As the first full week of February begins, the dollar (USD) has continued its climb away from January lows. The dollar is now 0.6% up from its session low last week, which came after the surprise Fed announcement that it no longer expected to hike interest rates during 2019. Forward guidance from last year had indicated two 0.25% increases this year with the first expected to be announced last week. The U-turn blindsided forex market participants and led to an immediate softening of USD.
However, it looks as though the broader based long term bull market for the dollar will not be easily derailed. Strong January jobs figures and the underlying macro-economic strength of the U.S. economy could be enough to maintain a bullish dollar into the months ahead.
Canada’s dollar has also had a strong start to the year, recording its best January since 1971. The ‘loonie’ strengthened by 3.9% to lock in the oil-sensitive currency’s strongest monthly return since June 2017. Crude oil prices have rallied from their late 2018 slump, benefitting the loonie. So far Canada’s currency is the best performing of all those represented by the G10 group of economies. Unlike the Fed, the Bank of Canada has maintained forward guidance that it expects to make further interest rate hikes this year. Positive developments in U.S.-China trade talks have also boosted loonie sentiment. As a major commodities exporter, Canada’s economy is more exposed than most to any major Chinese economic slowdown.
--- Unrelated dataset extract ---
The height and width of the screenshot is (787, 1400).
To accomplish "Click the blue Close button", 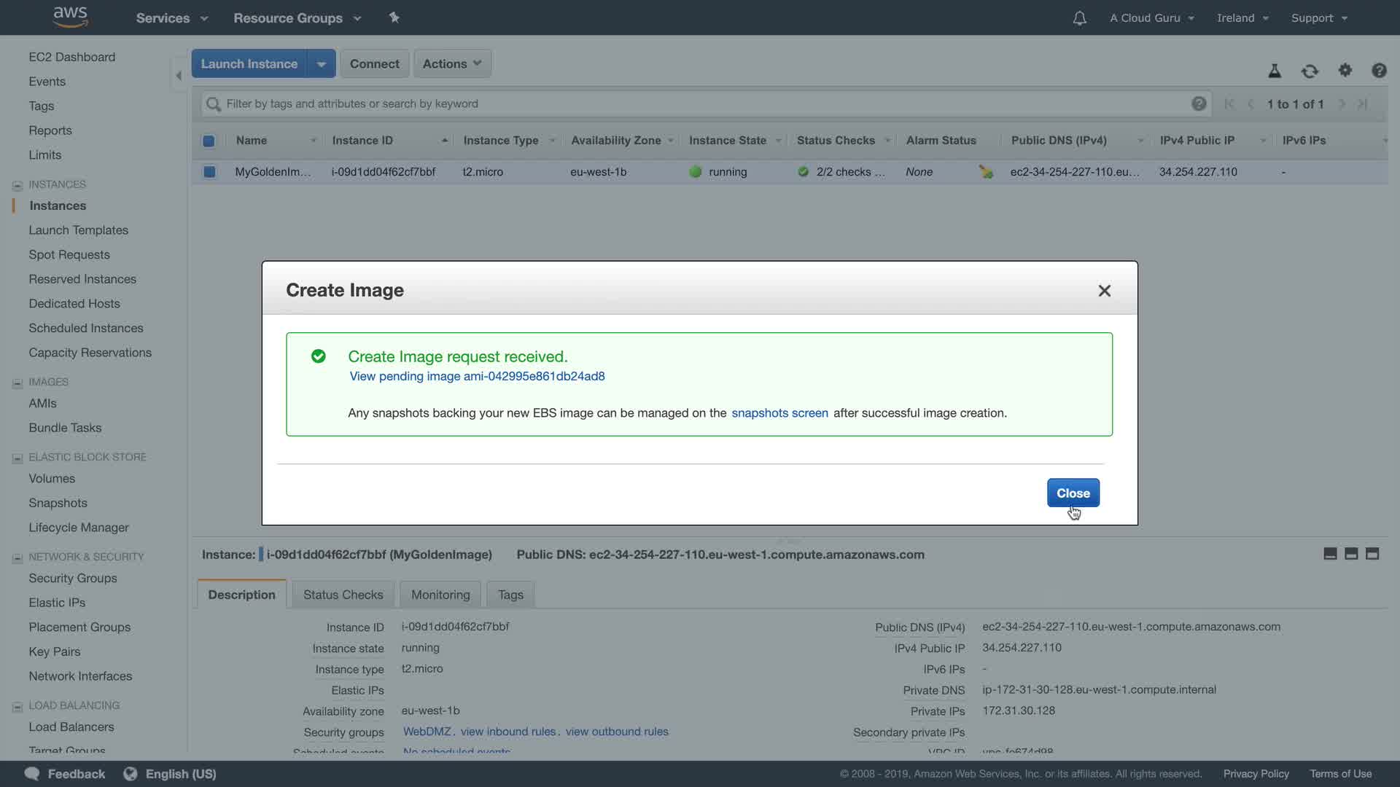I will point(1073,493).
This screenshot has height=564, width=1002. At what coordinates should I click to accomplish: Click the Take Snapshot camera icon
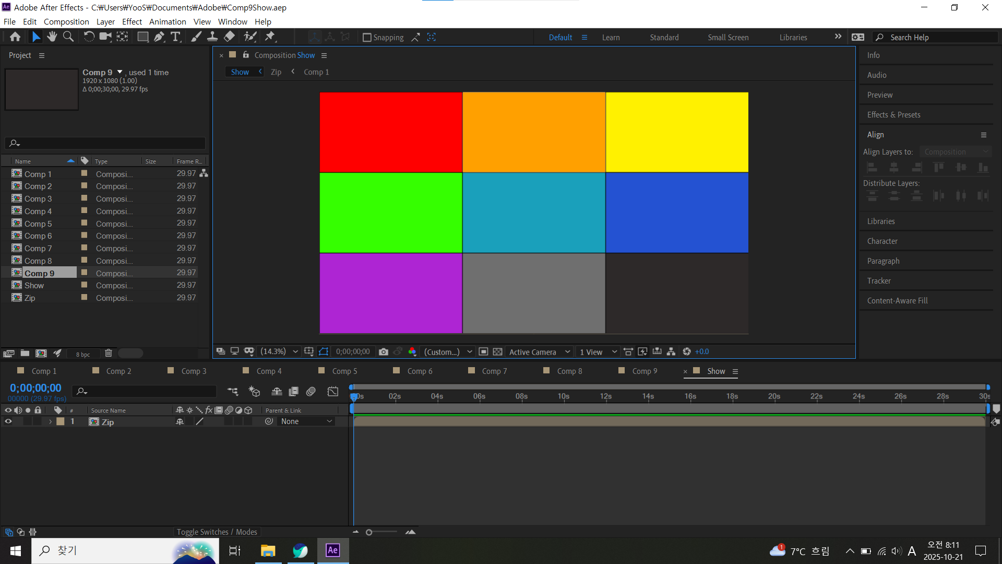[x=384, y=352]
China’s renminbi also had a very strong January and recorded its highest gains in a year. However, disappointing manufacturing data released on Friday got the renminbi off to a bad start for February. The ‘onshore’ renminbi, which is constrained within a 2% radius of a daily midpoint set by the People’s Bank of China fell 0.5% on Friday with the offshore renminbi 0.6% down.
Sterling was the other significant faller among the majors. It has slid back towards the $1.30 level as a result of hopes that Westminster would agree a no deal Brexit is not an option on the table failing to materialise. On Monday GBP has softened by around 0.2% to $1.3052. Pound sterling’s recent Brexit-based volatility is making it a favourite with forex traders, even if it’s not always easy to forecast what direction it will take. Markets expect a rally if and when ‘no deal’ Brexit is ruled out.